Examples 5 to 8 Acrylic resin-modified epoxy resin dispersion obtained in Synthesis Example 10
For 200 parts, 12.5 parts, 25 parts, 37.5 parts, 50 parts of the allylated resole-type phenol resin obtained in Synthesis Example 2 were added, respectively.
Parts, and in addition, Examples 5, 6, 7, and 8 were used, and coating films were formed in the same manner as in Example 1.

 Table 2 shows the evaluation results of the coating films.

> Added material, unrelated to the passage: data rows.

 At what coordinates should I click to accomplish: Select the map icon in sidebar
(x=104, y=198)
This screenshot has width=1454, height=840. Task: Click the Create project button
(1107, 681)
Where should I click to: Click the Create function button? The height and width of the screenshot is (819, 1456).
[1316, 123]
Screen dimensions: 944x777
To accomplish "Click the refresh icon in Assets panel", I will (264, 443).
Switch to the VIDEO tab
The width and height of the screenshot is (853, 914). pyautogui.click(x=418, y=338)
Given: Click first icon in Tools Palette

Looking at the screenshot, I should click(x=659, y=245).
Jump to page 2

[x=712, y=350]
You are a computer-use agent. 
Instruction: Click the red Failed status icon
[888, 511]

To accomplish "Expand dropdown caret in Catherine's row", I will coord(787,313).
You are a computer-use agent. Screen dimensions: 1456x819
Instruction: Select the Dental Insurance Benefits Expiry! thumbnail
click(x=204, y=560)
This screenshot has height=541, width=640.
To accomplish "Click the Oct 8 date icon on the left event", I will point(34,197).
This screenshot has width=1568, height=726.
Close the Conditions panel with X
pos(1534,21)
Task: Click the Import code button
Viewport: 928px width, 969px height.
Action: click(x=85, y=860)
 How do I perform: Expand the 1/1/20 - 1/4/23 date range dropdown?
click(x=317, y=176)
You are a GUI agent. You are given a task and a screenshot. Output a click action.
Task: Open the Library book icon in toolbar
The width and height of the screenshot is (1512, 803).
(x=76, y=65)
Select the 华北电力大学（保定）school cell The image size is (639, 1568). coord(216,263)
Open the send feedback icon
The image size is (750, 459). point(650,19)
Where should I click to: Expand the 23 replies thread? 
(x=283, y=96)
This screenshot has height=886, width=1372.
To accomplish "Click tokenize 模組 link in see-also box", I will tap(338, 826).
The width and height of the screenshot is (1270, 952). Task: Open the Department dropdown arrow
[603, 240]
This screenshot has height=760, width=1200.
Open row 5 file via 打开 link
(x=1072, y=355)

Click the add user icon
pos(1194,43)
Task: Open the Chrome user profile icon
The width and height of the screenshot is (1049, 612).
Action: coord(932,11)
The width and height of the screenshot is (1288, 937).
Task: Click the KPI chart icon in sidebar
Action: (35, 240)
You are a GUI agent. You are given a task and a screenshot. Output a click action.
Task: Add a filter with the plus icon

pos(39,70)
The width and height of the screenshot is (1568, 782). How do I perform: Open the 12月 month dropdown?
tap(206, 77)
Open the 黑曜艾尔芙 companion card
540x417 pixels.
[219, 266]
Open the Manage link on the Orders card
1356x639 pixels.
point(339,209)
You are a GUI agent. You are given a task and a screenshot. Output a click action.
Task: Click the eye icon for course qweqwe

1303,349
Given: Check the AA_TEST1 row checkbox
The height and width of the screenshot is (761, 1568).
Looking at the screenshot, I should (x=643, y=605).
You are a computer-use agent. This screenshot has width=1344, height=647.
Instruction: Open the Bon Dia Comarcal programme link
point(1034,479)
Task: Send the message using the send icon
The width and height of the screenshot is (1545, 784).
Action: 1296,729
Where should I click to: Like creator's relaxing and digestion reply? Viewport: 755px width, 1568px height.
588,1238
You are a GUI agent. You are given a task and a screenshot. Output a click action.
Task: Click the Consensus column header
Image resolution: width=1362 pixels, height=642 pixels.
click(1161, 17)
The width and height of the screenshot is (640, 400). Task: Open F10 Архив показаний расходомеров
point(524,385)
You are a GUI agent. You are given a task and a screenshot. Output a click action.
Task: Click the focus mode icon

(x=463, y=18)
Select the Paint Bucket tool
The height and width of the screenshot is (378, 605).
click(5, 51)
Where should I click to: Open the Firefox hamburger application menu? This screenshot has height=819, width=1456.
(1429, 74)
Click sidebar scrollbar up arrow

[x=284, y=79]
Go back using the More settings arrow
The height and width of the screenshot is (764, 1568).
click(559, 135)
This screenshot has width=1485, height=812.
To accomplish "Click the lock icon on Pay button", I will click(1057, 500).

(Effect of the Invention) As shown in the examples, the aqueous coating composition of the present invention
Due to its low viscosity, the solid content of the coating can be increased, and the coating is excellent in processing resistance, corrosion resistance, retort resistance and flavor retention, and has very little elution. is there.

──────────────────────────────────────────────────続 き Continuation of front page (56) References JP-A-60-215015 (JP, A) JP-A-60-215016 (JP, A) JP-A-63-43966 (JP, A) JP-A-63-43966 75075 (JP, A) (58) Fields investigated (Int. Cl. ⁶ , DB name) C09D 163/00-163/10 C09D 161/06-161/14 C08G 59/62 C09D 5/00 C09D 5/02

Claims (1)

(57) [Claims] 1. An aqueous coating composition comprising (A) an acrylic resin-modified epoxy resin and (B) an allylated resole type phenol resin as main components.